Марат издал странный хлюпающий звук. Хади принял это за мольбу о пощаде. Но на самом деле Марат бормотал о том, что ему уже предлагали лимонад и что он не хочет его пить.

Сутенер расстегнул ширинку и помочился на лицо своего должника. Хади ловко ткнул голову Марата мыском своего ботинка, повернул ее так, чтобы струя била прямо в приоткрытый слюнявый рот.

— Проливаешь бесплатный лимонад, — прокомментировал Хади. — Когда еще будет возможность выпить за чужой счет?

— Когда? — переспросил Атреско. — Считай, что он пил за мой счет все эти месяцы.

Он застегнул ширинку и зло, изо всех сил, ударил должника мыском ботинка под дых. Марат поперхнулся остатками мочи. Хади убрал ногу от его лица, дал возможность откашляться.

— Ну что, босс? — спросил он. — Запасной выход?

— Да, — согласился Атреско.

Он слегка наклонился к Марату.

— Помнишь, мы обещали, что выведем тебя? — поинтересовался он. — Так вот, это правда.

Марат смотрел на своих палачей. Его глаза покраснели, но он не моргал.

— Это особенный номер, — похвастался сутенер. — Такой есть только у меня. — Он повернулся к Хади. — Сбрось его.

Громила пинком перевернул свою жертву на живот и за брючный ремень поднял вверх. Марат был тяжелый. Его обессиленные руки волочились по полу. Хади сопел, но ни разу не остановился отдохнуть, пока не дотащил его до окна.

Дешевый номер выходил на пустынный технический двор гостиницы. Прямо под его окнами стояли открытые помойные контейнеры, заполненные мягкими мешками с мусором. Хади крякнул и швырнул Марата вниз, на них.

Отбросы амортизировали падение со второго этажа. Марат приземлился с чавкающим звуком. Его правая рука провалилась в пакет с картофельными очистками. Все его тело дрожало. Он чувствовал, что тонет, погружается в слизь. Он не мог понять, что с ним случилось, и не мог этого переварить.

Его мир стал пуст. Он лежал очень тихо и слушал, как внизу, под грудой отходов, пирует стая крыс. Час проходил за часом. Начало смеркаться. Рабочие забросили в контейнер новые вонючие мешки. Они не видели, что в центре кучи лежит человек.

«Я жив», — подумал Марат. Это была его первая мысль с тех пор, как он вспомнил про лимонад Сангаре. Жив. «Странно, — продолжал думать Марат, — я чувствовал себя, как курица, которой сворачивают шею. Мне казалось, что я дергаюсь так же, как перед смертью дергалась моя мать… Но все это прошло, а я жив».

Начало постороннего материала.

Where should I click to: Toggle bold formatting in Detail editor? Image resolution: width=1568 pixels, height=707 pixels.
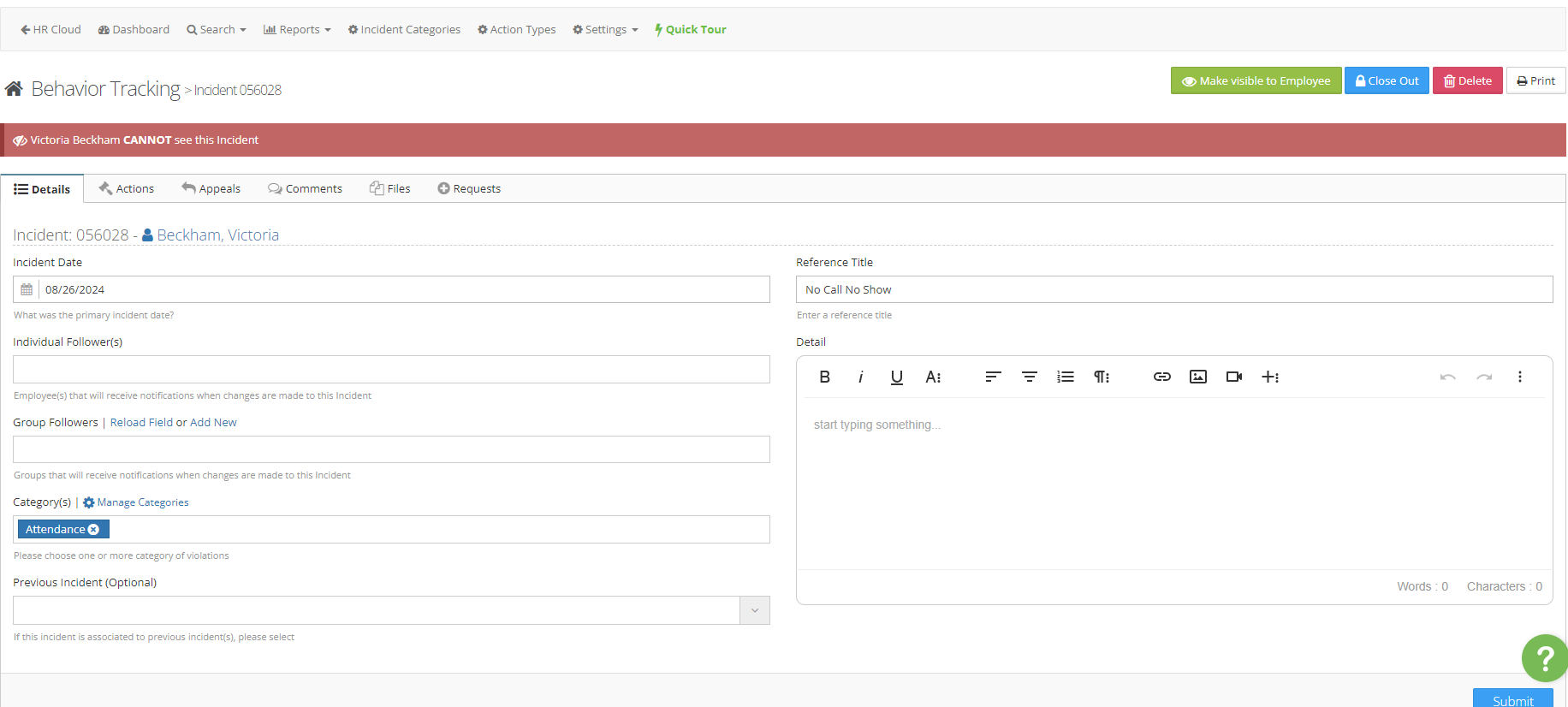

Он вспомнил старуху Намон, вспомнил, как просил ее дать ему новую жизнь. «Я хочу жить среди врагов, которые не смогут меня убить».

— Да, — сказал Марат. — Никто не может меня убить. Даже Атреско и Хади не могут.

Что еще он просил у ведьмы? Поиметь много белых женщин? Он имеет их. Доставить много боли? Марат задумался. Много ли боли он доставляет? Ему показалось, что мало. Надо бы больше. Его мысли описали медленный круг и вернулись к сутенеру.

— Атреско не может меня убить, — повторил он. — А я могу убить Атреско?

Медленно, неуклюже, как сонное насекомое выбирается из своего кокона, Марат выбрался из мусорного контейнера. Он ужасно выглядел и невыносимо вонял, но не чувствовал этого. Его заполнила одна мысль, одно устремление. Он шел к реке. Его магнитом тянул к себе старый нож-бабочка.